A stronger than expected third-place showing in Iowa on Feb. 1 gave Rubio a boost heading into New Hampshire, which voted eight days later. Then came disaster: During a Feb. 6 debate, New Jersey Gov. Chris Christie mocked Rubio for mechanically repeating himself. Democrats piled on, dispatching staffers to follow him around dressed as robots. Rubio finished a disappointing fifth in the Granite State.

He resurrected his campaign in South Carolina, where he opened himself up to the press, landed the endorsement of popular Gov. Nikki Haley and studiously stayed on message. He finished second to Trump and ahead of Cruz, who his aides felt they effectively branded as a dishonest candidate.

South Carolina would be the final place Rubio would have anything to celebrate. In the more than two dozen contests after that, Rubio notched just three victories — in Minnesota, Puerto Rico and the District of Columbia — falling way behind Trump in the delegate tally.

[Spray tans, pants-wetting and little hands: The GOP race goes in the gutter]

In a Feb. 25 debate, Rubio went hard after Trump, a choice that may have sealed his fate. After avoiding a fight with the front-runner for months and hoping to hold his fire until the field narrowed, Rubio unleashed an uncharacteristic rush of attacks. He deepened them over the next three days, hitting Trump for his spelling errors on social media, accusing him of using spray tanner and calling out Trump’s “small hands” as suggestive of his manhood.

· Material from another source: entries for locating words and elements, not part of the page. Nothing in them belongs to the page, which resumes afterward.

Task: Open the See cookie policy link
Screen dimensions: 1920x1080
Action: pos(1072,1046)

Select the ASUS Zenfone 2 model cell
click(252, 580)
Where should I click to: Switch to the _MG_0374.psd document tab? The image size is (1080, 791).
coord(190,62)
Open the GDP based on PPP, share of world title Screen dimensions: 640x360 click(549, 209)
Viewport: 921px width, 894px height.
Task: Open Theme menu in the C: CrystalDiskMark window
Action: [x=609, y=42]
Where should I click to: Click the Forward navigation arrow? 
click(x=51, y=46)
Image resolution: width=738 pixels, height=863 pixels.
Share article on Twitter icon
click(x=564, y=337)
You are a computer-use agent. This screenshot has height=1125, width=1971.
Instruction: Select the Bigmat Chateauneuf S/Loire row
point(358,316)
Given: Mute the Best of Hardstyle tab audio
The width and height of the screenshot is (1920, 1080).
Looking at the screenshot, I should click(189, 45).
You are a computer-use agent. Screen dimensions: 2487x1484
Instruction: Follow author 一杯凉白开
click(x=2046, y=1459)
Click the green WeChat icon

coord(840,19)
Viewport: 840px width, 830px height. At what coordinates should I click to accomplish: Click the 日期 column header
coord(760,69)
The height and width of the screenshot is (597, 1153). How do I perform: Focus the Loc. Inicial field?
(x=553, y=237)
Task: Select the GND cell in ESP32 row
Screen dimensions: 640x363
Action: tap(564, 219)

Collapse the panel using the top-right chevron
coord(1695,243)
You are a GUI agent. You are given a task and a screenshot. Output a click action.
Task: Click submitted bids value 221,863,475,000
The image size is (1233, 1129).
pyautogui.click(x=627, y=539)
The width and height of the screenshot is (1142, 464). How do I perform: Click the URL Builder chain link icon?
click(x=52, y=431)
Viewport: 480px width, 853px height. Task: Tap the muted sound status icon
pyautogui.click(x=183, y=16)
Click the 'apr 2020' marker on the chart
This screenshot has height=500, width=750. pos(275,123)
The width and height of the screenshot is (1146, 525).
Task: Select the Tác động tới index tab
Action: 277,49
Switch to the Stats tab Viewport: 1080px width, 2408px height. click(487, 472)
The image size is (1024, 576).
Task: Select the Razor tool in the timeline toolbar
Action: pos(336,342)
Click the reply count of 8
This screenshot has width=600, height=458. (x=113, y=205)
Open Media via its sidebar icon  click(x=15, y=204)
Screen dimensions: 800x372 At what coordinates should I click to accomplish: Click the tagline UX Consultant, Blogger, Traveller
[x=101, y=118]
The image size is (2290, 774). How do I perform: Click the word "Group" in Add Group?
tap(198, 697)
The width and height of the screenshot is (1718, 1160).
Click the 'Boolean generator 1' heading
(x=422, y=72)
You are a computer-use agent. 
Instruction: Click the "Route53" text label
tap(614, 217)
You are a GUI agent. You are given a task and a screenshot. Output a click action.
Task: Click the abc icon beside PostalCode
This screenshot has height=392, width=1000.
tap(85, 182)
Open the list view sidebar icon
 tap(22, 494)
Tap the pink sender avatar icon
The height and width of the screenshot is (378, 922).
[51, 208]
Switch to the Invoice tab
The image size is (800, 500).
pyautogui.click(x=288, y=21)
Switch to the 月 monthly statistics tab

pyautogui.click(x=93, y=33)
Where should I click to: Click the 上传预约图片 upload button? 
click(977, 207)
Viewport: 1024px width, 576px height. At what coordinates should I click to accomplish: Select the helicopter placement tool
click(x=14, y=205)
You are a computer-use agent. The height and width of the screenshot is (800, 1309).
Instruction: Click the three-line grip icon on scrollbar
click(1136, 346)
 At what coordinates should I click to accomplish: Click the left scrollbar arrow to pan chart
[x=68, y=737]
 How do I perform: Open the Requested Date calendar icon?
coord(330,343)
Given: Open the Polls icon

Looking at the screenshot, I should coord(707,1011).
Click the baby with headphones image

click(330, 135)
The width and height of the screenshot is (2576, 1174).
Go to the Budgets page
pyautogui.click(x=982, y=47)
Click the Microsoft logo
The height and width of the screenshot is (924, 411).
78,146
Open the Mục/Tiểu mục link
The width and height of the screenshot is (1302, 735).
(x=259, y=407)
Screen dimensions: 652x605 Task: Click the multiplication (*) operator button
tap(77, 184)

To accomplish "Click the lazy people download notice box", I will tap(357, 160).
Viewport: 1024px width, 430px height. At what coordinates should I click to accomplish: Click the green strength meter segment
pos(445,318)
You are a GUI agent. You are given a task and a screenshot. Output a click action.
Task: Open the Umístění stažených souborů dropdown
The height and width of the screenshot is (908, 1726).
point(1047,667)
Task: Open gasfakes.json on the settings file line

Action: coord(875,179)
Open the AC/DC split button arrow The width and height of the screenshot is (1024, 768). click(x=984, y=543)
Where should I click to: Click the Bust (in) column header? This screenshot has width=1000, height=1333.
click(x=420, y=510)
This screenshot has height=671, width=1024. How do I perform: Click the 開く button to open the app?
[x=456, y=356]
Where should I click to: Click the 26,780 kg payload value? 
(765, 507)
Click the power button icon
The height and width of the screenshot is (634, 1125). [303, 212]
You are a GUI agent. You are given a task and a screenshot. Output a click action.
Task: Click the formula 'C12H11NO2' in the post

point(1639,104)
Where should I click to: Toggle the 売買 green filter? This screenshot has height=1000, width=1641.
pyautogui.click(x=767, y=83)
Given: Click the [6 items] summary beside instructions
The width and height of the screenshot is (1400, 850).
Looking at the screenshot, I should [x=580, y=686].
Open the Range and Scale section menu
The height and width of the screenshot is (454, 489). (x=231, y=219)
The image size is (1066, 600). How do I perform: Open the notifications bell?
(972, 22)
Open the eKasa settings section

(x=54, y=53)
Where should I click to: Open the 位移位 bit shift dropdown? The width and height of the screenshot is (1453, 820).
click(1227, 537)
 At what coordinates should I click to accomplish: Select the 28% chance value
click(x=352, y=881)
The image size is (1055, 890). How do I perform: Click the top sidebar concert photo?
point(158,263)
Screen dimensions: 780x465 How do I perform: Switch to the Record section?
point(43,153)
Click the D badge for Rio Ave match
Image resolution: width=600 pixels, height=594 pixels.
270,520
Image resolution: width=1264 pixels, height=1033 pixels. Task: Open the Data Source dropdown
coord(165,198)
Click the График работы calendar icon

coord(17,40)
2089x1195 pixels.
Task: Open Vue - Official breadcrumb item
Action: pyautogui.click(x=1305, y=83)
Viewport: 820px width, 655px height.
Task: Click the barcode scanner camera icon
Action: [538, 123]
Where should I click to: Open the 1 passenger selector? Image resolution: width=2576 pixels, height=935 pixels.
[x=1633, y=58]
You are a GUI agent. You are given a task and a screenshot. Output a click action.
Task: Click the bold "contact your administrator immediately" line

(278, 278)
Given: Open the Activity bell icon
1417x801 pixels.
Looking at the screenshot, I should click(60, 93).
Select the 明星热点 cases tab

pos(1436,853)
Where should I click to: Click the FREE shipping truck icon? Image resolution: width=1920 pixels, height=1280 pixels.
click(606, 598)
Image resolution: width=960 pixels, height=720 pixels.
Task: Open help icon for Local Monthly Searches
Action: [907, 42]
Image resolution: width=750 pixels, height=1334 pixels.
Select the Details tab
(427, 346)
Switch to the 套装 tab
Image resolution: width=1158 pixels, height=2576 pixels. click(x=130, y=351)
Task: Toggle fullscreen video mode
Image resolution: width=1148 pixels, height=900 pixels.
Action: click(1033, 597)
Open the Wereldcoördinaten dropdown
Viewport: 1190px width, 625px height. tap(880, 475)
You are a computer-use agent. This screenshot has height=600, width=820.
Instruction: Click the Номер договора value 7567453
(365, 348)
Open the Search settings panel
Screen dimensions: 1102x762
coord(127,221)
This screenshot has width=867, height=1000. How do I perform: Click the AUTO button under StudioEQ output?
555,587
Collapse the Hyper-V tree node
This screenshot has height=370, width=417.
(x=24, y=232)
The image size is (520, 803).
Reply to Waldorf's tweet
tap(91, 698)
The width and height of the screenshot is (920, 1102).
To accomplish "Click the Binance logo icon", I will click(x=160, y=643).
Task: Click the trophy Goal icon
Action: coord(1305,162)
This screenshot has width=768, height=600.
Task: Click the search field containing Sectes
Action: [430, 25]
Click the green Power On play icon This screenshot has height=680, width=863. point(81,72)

The following Tuesday, Rubio won just one state while Trump won seven and Cruz scored three wins. A week later, his showing was even worse. In Michigan and Mississippi, he finished last and was shut out of winning any delegates.

Rubio’s campaign team, a small and tight-knit group that prided themselves on not talking about its strategy to the media on the record, operated under the belief that Rubio’s skills as a candidate were its best assets and that through exposure to enough voters, he would win over Republican voters.

They also banked on his personal story — he often told supporters he was the son of a bartender and a maid — and his general election pitch would carry him across the finish line in the GOP primary.

But it never really worked. Marta Hernandez, 70, a supporter who came to see Rubio campaign last week near Miami, expressed regret over that.

“It’s disappointing that people haven’t been able to see his worth,” Hernandez said.